It should have been a big event. The launch of a brand new British sports car, hailed by its makers as the world’s fastest and most fuel efficient diesel sports car, deserved an auspicious send-off to celebrate its readiness for ‘global availability’. Instead it was a bit of a disappointing damp squib for Trident, the Norwich-based company on the brink of putting the new Iceni, plus GT and estate versions, on the market.
Plans for the London debut had to be called off at the last minute, scuppered by the Tube strike. Instead the Iceni made a subdued entry onto the motoring scene, which was a pity for an exotic-looking diesel supercar said to have a top speed in excess of 190mph and claimed to be capable of a range of 2,000 miles on a single tankful of biodiesel. That’s some top speed, and some range. It is almost the distance from Norwich to Monte Carlo and back. Can such a feat really be possible? Trident aims to prove it with a marathon drive to coincide with the Monaco Grand Prix, when plenty of potential customers for the car will be in the Principality. “It’s a distance of about 2,100 miles for the return trip,” Trident boss Phil Bevan told Diesel Car. “We believe that with careful driving the car can do it on one tank.”
That would have to be some tank, and it is. Where most diesel cars have a fuel tank capacity of around 50 to 60 litres, the Iceni’s is 122 litres. That is not the only thing that is unusual about this extraordinary car. It has a stainless steel chassis, and a 6.6-litre V8 turbodiesel engine. The power output is 395bhp with 700lb ft of torque, which can be increased to 950lb ft and 424bhp with an optional performance pack. The 0-62 acceleration time is said to be 3.7 seconds, but at 70mph in top gear (sixth speed on the auto transmission), the car runs at just 980rpm. How is that possible? By means of something called torque multiplication technology, which Trident has patented and does entirely elucidate. “A typical diesel runs at 1,800 to 2,500 rpm, but we bring that down to an 800 to 1,600 rev band,” says Bevan. The formula of low revs and high torque is the key to exceptional fuel efficiency, he insists. “We make our own gearbox and our own ECU to capitalise on the torque our engine produces.”
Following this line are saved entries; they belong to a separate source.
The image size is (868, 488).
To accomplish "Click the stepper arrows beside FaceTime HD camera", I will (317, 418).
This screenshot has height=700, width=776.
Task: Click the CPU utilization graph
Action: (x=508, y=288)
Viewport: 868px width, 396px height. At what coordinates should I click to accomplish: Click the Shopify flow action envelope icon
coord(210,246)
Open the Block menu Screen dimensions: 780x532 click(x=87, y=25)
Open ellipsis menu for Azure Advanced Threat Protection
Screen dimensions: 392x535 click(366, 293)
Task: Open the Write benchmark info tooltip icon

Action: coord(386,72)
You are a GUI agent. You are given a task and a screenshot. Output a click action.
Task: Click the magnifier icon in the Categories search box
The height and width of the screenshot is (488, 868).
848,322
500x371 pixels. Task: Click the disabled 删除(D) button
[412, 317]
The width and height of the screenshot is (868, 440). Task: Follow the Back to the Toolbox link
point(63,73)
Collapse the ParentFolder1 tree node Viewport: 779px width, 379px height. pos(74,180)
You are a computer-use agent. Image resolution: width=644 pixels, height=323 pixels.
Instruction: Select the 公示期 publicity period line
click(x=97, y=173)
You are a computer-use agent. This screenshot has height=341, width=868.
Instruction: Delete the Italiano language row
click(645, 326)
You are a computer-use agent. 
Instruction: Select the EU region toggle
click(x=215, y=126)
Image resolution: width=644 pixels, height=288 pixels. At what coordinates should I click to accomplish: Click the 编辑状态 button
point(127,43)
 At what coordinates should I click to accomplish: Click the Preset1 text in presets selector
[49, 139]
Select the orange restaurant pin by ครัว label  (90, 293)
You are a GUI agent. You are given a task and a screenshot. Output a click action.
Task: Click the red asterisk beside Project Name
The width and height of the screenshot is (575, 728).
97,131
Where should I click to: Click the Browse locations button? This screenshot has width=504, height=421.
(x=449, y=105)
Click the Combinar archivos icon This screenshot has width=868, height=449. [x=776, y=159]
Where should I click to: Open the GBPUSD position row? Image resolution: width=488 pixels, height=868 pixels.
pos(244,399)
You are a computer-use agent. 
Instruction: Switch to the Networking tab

But why a stainless steel chassis? Because it is very strong and durable, says Bevan, who is both the founder of Trident and the car’s designer. Previously working for Ford, he runs the company in partnership with co-designer Daniel Monaghan, and they head a staff of 14 other people, including “an ex Formula One engineer and the second best leather trimmer in the UK”. Why not aluminium? “We think the trend for aluminium is just a trend, and as a material you have to use much more of it to achieve the same strength. Stainless steel is guaranteed for 100 years and is infinitely repairable. You could never have an accident where our chassis would be a write-off. But our chassis isn’t heavy, it’s actually 23 kilos lighter than an Aston DB9 aluminium chassis.”
The Iceni name underlines the Britishness of the car’s design. It was the name of the ancient East Anglian tribe led by Queen Boudica, she whose statue sits opposite the Houses of Parliament, and who carried a trident as a weapon. If those with long memories think they have heard some of this before, it is because the Trident name has been around since 1966 as a cottage industry sports car maker. The men who run it have been working towards this moment for nearly a decade. They bought the company back in 2005, and began planning for the Iceni’s launch eight years ago, with a few concept cars being shown along the way.
So how much will it cost to buy into the high power, long distance mileage that Trident promises an Iceni will deliver? Prices start from around £96,000, and top-of-the-range specification will set you back £126,000. Will it woo buyers away from rival petrol-engined Jaguar F-Types and Aston DB9s? That may well depend on a trip to Monte Carlo and back.